Imām-i Rabbānī Shaykh Ahmad al-Farūqī al-Sirhindī (1564–1624) was an Indian Islamic scholar from Punjab and a prominent member of the Naqshbandī Sufi order. He is described as Mujaddid Alf Thānī, meaning the “reviver of the second millennium”, for his work in rejuvenating Islam and opposing the heterodox prevalent in the time of Mughal Emperor Akbar. He is said to have had considerable and long-lasting influence in India and to have given “to Indian Islam the rigid and conservative stamp it bears today.”

Early life and education

Shaykh Ahmad Sirhindi was born after midnight, on 14 Shawwal 971 H. in the village of Sirhind near the city of Chandigarh in present-day India. From an Ashraf family claiming descent from caliph Umar, he received most of his early education from his father, Shaykh ‘Abd al-Ahad and memorized the Qur’an. He was then sent to Sialkot where he learned logic, philosophy and theology and read some advanced texts of tafsīr and hadīth before he returned home. Sirhindi also made rapid progress in the Suhrawardī, the Qadirī, and the Chistī turūq, and was given permission to initiate and train followers at the age of 17. He eventually joined the Naqshbandī order through the Sufi missionary Shaykh Muhammad al-Baqī, and became a leading master of this order. His deputies traversed the length and breadth of the Mughal Empire in order to popularize the order and eventually won some favor with the Mughal court.

Movement for Revival of Islam

Shaykh Ahmad Sirhindi’s preaching and revival was a reaction to the secular policies of Mughal emperor Akbar.
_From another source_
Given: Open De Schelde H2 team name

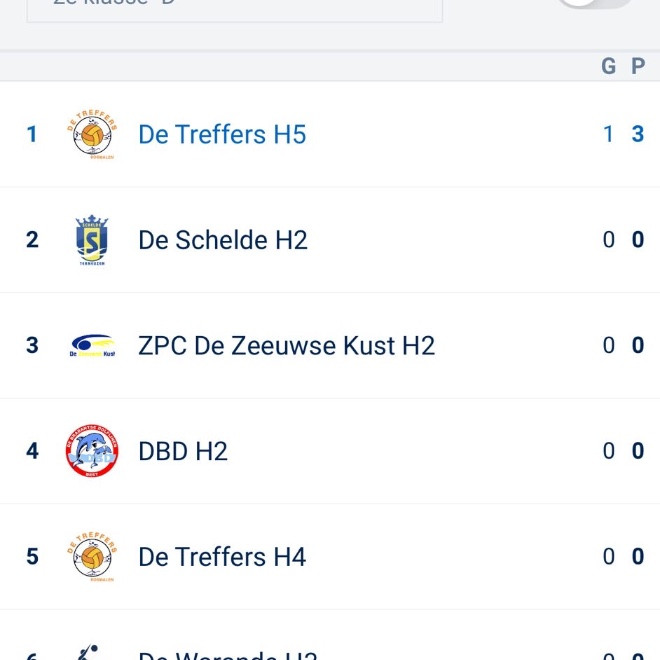Looking at the screenshot, I should tap(223, 240).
He denounced Akbar’s policy of sull-i kul (mixing all religions into one), and Akbar’s reign as one where “the sun of guidance was hidden behind the veil of error.” Sirhindi believed that “what is outside the path shown by the prophet (Sharia) is forbidden.” He wrote, “Cow-sacrifice in India is the noblest of Islamic practices. The kafirs may probably agree to pay jiziya, but they shall never concede to cow-sacrifice.”

Oneness of being (wahdat al-wujūd)

Sirhindi strongly opposed the mystical doctrine known as wahdat al-wujūd (‘unity of being’) or tawhīd-i wujūdi, a concept which emphasizes that in reality all things exist within God. Nonetheless, he did not hold a particularly unfavorable view of the sufi mystic and theoretician Muhyī ‘l-Dīn ibn Arabī, who is often presented as the originator and most complete propounder of this philosophy.
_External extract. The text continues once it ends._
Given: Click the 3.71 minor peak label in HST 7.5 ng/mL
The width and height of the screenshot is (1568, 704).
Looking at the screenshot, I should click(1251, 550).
In refuting the monastic position of wahdat al-wujūd, he instead advanced the notion of wahdat ash-shuhūd (oneness of appearance). According to this doctrine, the experience of unity between God and creation is purely subjective and occurs only in the mind of the Sufi who has reached the state of fana’ fi Allah (extinction in God).

Works

Most famous of his works are a collection of 536 letters, collectively entitled Collected Letters or Maktubat, to the Mughal rulers and other contemporaries. It consists of three volumes. An elaborate printing of the book was accomplished in 1973 in Nazimabad, Karachi, Pakistan. It was reproduced by offset process in Istanbul, Turkey. A copy of the Persian version exists in the library of the Columbia University. Maktubat was rendered into the Arabic language by Muhammad Murad Qazanî, and the Arabic version was printed in two volumes in the print house called Miriyya and located in the city of Mekka. A copy of the Arabic version occupies number 53 in the municipality library in Bayezid, Istanbul. It was reproduced by offset process in 1963, in Istanbul. A number of the books written by Ahmad Sirhindi were reprinted in Karachi. Of those books, Ithbât-un-nubuwwa was reproduced by offset process in Istanbul in 1974. The marginal notes on the book, which is in Arabic, provide a biography of Ahmad Sirhindi.